Before I present a simple variant of this (with N and water, perhaps water as stochastic), it is, I think, appropriate to mention there are many more detailed models.
My favorite if I were to explore (but I'm not - over to others) would be the free open-source
Python Crop Simulation Environment (PCSE)
https://pcse.readthedocs.io/en/stable/user_guide.html#background-of-pcse
Another widely used one is aquacrop (available, free open-source, in R, matlab and python).
Also free for non-commercial use and up on github is APSIM (from CSIRO, etc.)
Perhaps APSIM is written in C++/CL1 and .Net, but I haven't checked. I have looked at a few user comments - one from California - reported APSIM predictions of fertiliser response was not good. Might have been some user error, if the software isn't easy to use. However the paper mentioned at bquadratic seems to say APSIM is OK.
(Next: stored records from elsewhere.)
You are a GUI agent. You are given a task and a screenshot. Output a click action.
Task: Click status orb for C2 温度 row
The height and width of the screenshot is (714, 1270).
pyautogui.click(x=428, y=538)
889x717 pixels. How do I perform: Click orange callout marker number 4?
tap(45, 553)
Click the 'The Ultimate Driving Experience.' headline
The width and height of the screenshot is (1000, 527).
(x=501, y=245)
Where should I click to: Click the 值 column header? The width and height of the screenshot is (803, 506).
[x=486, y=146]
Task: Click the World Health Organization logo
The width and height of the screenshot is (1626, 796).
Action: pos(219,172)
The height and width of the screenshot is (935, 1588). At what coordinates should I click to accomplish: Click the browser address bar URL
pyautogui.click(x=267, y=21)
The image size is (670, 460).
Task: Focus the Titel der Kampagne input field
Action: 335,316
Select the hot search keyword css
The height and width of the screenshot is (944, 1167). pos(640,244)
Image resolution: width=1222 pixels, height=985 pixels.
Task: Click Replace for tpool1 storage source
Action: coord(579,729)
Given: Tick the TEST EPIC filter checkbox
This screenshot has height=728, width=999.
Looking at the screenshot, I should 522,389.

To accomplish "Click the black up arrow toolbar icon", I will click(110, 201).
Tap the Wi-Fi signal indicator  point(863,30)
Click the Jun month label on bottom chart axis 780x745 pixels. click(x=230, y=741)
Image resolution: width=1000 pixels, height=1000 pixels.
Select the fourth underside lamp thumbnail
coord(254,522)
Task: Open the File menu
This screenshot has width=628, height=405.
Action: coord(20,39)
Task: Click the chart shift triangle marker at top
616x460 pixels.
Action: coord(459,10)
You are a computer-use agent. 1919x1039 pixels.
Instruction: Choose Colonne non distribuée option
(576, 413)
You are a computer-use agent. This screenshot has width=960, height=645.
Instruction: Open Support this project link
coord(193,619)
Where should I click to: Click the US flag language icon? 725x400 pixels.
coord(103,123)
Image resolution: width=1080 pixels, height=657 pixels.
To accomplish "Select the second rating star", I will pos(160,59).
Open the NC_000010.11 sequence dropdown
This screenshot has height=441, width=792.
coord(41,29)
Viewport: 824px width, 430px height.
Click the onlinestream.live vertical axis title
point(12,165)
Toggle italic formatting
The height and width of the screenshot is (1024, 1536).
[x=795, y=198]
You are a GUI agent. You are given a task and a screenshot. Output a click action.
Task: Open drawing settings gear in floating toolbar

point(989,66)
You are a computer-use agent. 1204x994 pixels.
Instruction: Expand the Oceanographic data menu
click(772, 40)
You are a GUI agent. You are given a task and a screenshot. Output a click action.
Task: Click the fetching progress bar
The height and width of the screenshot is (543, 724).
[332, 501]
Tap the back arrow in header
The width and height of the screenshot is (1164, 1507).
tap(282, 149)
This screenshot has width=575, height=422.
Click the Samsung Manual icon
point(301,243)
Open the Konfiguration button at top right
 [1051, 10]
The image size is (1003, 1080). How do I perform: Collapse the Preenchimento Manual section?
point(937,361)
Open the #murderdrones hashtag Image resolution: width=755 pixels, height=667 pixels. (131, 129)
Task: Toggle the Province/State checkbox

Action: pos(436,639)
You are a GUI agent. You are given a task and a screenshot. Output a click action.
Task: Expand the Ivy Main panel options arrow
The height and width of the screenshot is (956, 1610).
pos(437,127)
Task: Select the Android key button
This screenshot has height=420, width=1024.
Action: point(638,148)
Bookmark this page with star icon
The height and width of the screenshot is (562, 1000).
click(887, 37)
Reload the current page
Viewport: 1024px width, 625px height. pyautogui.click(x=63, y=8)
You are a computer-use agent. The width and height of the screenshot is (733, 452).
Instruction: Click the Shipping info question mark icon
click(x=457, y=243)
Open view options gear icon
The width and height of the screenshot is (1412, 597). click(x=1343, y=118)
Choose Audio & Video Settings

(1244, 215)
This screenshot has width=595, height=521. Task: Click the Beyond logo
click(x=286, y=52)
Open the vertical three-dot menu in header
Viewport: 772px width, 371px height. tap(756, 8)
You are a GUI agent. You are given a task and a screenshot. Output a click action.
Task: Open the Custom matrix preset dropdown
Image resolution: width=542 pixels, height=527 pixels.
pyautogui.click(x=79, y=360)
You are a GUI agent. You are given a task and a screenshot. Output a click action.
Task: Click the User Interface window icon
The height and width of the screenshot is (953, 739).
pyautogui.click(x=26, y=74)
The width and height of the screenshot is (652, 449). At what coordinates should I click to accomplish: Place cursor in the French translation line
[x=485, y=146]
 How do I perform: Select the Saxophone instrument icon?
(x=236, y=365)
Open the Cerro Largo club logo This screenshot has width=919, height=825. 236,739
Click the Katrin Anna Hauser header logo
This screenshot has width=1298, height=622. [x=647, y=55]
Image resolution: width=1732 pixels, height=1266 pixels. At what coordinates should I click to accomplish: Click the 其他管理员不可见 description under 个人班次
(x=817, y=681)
There has been (at least one!) instance where aquacrop and APSIM have been run with same inputs.
As a paid service to farmers APSIM is under "Yield Prophet"
https://www.yieldprophet.com.au/yp/Home.aspx
There are lots of other simulators/farm advisers:
SYN is from WA Ag. Dept from several decades ago. It is now in an app for iPad
https://nbroadacre.weebly.com
(I haven't found an account of the modelling underpinning SYN ...)
Modifying the logistic equation is easy, but I haven't any idea what the coefficients should be.
In the code (just inventing numbers for the coefficients) it has nitrogen increasing the rate but no real effect on the carrying capacity. But in the wheat context, when it dries out before harvest, perhaps this is OK.